Goal of the exercise: Can you put the records into a numbered list, starting at the line that contains "Where should I" and running through the end of the records, with blank lines dropped and the pictures left out?

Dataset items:
──────────────────────────────

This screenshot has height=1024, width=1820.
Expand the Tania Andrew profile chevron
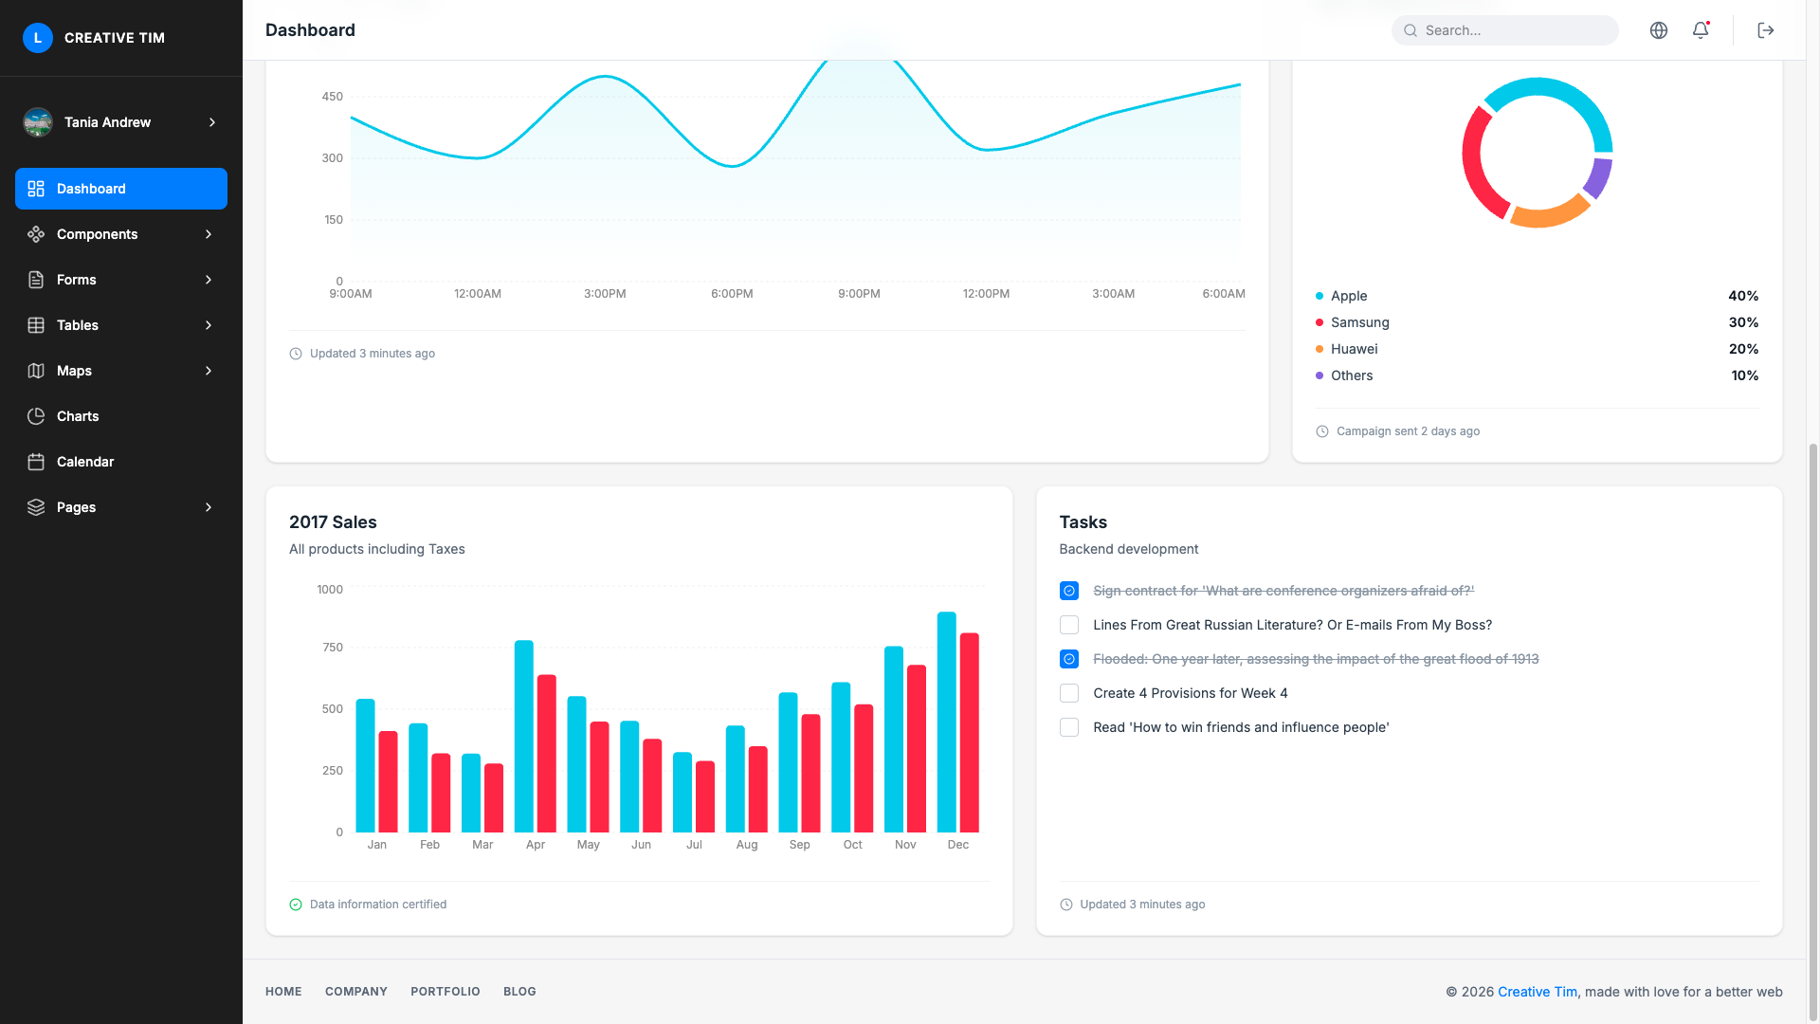[x=212, y=122]
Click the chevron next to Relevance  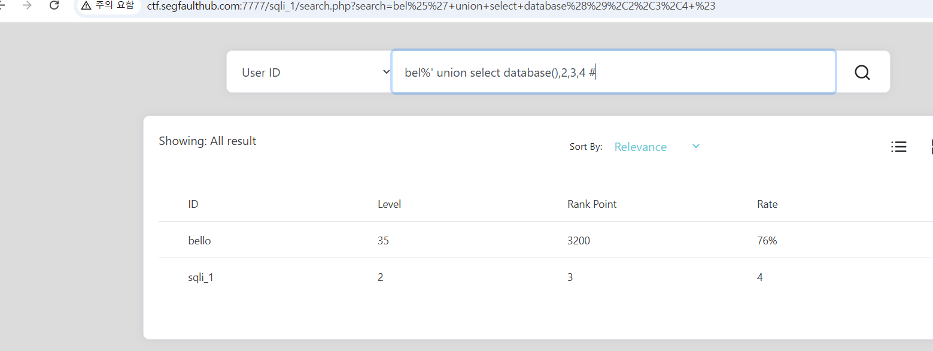(x=695, y=146)
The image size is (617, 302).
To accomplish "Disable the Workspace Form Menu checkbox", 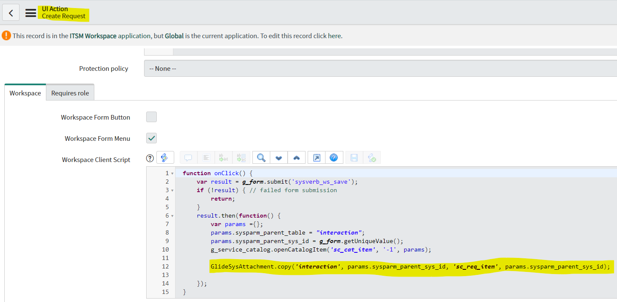I will click(151, 138).
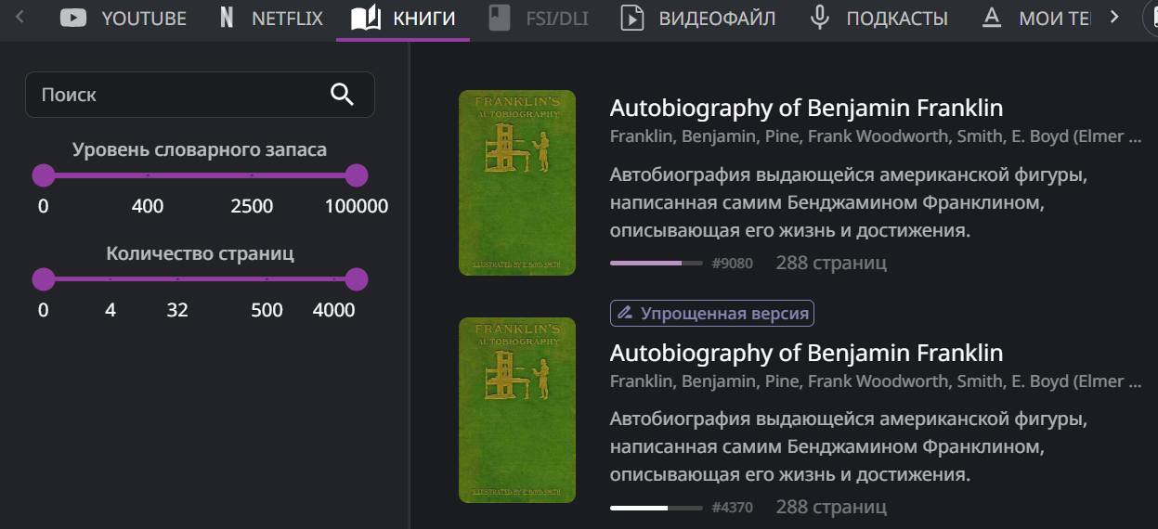The image size is (1158, 529).
Task: Click the open book icon for Книги
Action: [366, 18]
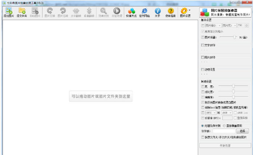Screen dimensions: 253x155
Task: Click the 图片拼图排版神器 promo banner
Action: (x=225, y=13)
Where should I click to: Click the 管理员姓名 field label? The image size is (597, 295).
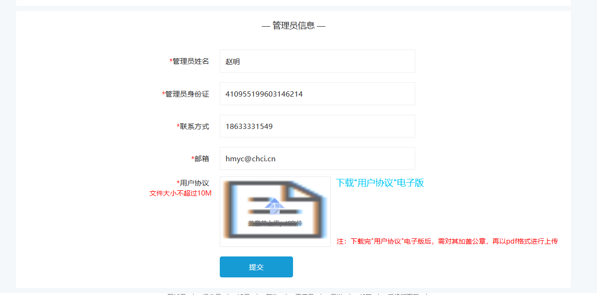pyautogui.click(x=191, y=61)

──────────────────────────────

Solution:
1. Where should I click to: Click the 管理员姓名 field label? The image size is (597, 295).
2. pyautogui.click(x=191, y=61)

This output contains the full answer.